PROBLEM DESCRIPTION → Copy the lines of the records below without any changes, starting at the line containing "Where should I click to: Click the word" and ending at the line containing "(x=9, y=116)", both included.

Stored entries
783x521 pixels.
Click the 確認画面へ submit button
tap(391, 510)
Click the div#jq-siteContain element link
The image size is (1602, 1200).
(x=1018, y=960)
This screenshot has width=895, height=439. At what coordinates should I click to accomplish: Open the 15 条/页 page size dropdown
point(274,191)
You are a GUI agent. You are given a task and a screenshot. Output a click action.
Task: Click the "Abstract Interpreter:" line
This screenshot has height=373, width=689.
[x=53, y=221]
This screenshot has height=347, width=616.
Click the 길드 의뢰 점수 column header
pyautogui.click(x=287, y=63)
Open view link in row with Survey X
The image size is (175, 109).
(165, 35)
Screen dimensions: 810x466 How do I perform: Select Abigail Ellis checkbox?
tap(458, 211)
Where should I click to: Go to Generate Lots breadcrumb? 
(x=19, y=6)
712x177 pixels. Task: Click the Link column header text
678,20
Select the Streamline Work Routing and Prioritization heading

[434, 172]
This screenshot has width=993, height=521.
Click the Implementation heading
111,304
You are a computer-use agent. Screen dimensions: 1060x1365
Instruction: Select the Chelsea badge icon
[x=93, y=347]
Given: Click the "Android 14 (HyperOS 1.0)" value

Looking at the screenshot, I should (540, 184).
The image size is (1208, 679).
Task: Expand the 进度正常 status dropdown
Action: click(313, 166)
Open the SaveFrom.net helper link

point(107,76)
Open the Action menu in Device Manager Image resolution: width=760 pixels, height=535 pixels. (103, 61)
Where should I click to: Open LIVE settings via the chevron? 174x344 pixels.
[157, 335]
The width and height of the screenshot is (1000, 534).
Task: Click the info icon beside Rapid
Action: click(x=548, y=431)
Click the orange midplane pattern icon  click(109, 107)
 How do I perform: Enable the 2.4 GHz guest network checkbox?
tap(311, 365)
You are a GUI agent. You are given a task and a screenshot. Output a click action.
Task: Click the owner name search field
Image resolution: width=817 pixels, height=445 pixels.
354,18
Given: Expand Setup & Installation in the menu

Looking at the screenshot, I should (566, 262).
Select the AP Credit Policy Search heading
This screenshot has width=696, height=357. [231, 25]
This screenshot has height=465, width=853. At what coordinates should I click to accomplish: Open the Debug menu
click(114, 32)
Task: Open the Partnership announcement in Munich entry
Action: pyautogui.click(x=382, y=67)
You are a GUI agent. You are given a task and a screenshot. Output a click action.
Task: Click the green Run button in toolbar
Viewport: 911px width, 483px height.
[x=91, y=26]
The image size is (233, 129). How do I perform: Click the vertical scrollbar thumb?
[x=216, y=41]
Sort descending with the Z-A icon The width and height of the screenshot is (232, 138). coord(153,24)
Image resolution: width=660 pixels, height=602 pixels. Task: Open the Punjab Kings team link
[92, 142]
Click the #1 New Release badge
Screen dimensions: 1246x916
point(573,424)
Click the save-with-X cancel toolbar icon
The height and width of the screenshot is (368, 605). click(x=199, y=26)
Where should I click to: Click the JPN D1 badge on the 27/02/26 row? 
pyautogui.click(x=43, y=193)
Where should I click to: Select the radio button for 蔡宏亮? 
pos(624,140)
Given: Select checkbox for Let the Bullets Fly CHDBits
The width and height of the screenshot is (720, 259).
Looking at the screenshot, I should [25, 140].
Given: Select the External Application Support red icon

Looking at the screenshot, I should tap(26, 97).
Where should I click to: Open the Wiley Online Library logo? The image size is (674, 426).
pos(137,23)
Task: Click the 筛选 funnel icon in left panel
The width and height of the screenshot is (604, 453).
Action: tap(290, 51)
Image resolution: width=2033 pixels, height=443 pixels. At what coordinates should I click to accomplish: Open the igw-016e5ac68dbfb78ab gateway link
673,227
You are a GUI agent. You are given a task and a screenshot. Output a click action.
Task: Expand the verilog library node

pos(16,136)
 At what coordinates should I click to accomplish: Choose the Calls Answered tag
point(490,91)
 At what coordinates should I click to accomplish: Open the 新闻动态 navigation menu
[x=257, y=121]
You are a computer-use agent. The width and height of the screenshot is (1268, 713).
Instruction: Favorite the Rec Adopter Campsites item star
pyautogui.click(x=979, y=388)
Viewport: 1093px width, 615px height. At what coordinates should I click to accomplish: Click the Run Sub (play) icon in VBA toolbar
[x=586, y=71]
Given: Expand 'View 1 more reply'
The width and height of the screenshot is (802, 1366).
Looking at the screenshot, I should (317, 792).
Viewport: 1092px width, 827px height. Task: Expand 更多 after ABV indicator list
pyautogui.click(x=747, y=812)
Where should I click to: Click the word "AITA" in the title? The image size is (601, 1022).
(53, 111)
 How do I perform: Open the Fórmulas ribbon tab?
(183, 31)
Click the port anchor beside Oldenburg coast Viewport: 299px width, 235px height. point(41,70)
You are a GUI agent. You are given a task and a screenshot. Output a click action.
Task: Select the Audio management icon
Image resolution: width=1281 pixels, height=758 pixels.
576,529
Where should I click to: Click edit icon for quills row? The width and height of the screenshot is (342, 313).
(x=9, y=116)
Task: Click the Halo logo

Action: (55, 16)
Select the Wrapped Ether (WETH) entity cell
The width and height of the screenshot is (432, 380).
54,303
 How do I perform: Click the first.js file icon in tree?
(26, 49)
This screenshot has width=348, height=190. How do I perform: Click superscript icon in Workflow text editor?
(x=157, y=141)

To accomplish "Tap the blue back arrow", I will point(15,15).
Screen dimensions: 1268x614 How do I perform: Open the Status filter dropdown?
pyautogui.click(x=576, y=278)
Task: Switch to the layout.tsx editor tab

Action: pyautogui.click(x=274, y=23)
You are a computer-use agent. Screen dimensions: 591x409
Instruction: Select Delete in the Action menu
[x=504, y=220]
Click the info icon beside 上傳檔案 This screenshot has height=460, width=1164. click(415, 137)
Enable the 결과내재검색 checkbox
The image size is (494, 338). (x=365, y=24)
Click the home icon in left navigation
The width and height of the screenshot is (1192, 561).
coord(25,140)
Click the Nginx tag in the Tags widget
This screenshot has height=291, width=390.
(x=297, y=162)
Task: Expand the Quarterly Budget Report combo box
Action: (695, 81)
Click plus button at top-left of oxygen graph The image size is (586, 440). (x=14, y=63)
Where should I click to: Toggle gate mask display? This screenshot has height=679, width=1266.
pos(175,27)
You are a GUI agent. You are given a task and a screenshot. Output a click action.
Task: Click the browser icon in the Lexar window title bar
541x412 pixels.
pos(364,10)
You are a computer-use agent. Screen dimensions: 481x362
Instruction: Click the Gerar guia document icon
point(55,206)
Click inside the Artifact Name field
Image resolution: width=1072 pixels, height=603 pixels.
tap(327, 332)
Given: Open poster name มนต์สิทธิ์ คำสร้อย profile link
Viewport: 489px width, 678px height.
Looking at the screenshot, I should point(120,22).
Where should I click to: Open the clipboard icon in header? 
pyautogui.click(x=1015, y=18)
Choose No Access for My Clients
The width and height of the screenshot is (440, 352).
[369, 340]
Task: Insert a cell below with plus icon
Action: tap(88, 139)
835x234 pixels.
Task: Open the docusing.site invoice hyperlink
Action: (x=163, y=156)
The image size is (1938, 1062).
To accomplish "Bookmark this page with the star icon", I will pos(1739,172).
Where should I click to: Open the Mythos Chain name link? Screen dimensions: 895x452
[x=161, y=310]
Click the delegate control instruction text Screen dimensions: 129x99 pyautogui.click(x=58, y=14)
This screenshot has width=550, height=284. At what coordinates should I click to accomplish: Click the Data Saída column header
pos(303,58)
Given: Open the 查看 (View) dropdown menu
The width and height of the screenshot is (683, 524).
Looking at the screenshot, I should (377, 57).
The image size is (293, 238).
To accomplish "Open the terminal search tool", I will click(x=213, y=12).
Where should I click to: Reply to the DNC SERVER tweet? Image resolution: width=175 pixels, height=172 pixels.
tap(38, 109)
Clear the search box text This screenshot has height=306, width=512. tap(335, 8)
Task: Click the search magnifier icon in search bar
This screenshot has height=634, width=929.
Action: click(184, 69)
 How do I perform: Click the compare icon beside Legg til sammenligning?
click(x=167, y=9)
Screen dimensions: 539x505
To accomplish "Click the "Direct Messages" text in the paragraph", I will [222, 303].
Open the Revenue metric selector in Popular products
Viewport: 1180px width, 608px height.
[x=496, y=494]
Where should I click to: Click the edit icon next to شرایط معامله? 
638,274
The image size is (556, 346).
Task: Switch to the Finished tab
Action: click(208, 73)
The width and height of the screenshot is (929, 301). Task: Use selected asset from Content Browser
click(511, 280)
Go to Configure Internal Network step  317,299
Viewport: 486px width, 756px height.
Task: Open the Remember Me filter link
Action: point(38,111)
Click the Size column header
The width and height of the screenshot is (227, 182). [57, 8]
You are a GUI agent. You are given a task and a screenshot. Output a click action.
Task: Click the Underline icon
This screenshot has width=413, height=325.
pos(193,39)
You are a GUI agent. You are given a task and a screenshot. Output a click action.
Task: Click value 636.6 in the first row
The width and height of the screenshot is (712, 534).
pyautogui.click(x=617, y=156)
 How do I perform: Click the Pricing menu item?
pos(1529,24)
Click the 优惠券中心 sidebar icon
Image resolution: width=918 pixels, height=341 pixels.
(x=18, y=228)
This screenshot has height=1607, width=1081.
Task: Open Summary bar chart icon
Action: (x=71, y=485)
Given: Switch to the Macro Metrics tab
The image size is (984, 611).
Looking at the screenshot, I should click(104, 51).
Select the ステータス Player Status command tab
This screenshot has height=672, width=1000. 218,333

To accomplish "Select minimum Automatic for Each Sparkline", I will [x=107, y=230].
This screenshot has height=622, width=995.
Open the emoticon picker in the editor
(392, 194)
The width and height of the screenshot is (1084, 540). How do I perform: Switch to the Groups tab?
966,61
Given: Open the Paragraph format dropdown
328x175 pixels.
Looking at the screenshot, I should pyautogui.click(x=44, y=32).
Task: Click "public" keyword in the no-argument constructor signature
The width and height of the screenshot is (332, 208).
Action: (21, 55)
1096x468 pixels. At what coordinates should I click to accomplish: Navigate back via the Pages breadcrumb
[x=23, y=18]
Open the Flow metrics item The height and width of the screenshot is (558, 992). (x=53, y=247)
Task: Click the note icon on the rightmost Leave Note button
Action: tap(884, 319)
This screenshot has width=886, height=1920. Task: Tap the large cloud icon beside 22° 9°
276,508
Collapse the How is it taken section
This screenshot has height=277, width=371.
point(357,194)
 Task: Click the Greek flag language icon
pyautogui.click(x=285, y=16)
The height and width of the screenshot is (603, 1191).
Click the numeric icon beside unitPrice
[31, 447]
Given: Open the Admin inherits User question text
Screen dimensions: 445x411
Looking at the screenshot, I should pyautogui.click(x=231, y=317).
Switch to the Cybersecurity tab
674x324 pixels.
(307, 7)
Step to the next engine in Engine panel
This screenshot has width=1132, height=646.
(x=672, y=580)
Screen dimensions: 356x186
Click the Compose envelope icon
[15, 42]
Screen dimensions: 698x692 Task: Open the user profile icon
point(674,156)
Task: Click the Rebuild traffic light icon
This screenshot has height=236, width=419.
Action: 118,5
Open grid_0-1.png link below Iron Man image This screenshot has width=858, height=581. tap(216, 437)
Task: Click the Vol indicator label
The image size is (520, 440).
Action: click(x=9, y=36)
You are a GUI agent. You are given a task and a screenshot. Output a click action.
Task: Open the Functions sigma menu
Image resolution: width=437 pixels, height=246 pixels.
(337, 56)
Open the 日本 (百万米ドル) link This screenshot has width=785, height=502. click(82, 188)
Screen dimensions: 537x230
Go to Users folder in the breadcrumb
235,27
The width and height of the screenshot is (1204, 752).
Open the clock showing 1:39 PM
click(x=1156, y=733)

ANSWER TO THIS TASK →
Where should I click to: Click the word "AITA" in the title? The image size is (601, 1022).
(53, 111)
 How do I perform: Open the Fórmulas ribbon tab?
(183, 31)
Click the port anchor beside Oldenburg coast Viewport: 299px width, 235px height. point(41,70)
You are a GUI agent. You are given a task and a screenshot. Output a click action.
Task: Select the Audio management icon
Image resolution: width=1281 pixels, height=758 pixels.
576,529
Where should I click to: Click edit icon for quills row? The width and height of the screenshot is (342, 313).
(x=9, y=116)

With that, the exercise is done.